── ENTRADAS FORNECIDAS

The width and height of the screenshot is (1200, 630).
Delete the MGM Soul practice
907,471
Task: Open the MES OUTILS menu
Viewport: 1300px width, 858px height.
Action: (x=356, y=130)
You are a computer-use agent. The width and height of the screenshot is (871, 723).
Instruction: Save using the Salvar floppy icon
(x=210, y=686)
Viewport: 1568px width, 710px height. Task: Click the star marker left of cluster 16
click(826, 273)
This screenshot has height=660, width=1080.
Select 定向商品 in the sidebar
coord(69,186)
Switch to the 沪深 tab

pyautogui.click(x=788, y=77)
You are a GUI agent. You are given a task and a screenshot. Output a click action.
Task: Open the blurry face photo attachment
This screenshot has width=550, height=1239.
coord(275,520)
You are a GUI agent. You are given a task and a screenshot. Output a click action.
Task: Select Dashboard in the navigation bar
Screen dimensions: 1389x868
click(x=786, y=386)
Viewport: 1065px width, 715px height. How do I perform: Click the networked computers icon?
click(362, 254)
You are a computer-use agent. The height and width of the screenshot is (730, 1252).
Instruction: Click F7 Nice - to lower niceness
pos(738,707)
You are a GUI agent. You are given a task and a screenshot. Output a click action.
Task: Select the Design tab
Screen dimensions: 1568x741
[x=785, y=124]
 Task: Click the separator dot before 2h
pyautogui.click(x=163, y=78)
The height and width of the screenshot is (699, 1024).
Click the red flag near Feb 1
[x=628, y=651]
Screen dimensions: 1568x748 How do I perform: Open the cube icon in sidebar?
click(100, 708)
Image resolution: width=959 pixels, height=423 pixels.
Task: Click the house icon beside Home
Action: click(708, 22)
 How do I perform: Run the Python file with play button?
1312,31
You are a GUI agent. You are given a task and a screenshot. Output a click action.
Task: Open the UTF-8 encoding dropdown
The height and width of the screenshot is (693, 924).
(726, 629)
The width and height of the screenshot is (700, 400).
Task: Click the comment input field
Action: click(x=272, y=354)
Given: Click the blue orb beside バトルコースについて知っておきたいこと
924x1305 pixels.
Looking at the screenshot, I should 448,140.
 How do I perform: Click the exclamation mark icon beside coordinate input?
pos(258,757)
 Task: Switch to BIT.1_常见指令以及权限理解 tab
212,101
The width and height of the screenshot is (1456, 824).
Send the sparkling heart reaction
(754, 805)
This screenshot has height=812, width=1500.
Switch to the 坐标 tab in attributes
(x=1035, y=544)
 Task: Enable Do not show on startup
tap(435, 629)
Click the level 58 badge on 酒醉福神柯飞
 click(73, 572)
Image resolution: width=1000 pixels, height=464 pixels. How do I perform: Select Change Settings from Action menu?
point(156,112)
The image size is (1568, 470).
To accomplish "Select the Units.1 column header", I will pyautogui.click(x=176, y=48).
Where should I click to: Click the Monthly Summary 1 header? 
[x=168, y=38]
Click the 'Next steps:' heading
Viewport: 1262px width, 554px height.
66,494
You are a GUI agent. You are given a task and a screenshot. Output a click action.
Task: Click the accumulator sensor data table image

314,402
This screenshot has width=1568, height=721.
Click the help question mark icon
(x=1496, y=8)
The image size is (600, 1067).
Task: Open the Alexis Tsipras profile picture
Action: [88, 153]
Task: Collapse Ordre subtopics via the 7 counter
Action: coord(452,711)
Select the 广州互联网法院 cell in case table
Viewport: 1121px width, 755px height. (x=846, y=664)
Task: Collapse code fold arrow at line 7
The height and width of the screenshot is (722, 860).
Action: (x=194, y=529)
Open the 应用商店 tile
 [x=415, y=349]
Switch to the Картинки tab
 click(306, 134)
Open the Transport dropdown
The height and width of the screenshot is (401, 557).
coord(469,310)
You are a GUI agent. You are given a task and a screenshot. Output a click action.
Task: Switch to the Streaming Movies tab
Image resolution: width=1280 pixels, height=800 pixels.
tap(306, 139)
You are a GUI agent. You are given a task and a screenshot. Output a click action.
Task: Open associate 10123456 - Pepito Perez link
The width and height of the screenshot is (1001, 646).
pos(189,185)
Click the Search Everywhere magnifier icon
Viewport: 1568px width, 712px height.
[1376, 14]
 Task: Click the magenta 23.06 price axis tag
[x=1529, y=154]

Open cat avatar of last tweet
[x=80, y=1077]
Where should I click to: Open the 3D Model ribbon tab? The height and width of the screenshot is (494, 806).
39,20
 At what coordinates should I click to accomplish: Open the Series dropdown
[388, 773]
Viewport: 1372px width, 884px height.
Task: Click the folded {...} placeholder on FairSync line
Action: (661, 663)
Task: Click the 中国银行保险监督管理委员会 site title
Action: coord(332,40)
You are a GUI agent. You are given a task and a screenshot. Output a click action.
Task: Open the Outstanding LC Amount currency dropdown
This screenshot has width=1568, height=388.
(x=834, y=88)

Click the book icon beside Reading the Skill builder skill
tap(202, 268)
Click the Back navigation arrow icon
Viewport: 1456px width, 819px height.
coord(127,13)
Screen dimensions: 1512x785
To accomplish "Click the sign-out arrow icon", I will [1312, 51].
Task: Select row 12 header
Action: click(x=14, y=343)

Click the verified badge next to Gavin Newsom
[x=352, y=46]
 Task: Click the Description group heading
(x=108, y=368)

────

Indique quantas linhas das entradas acima contêm a string "pyautogui". Responda apenas com o número.

3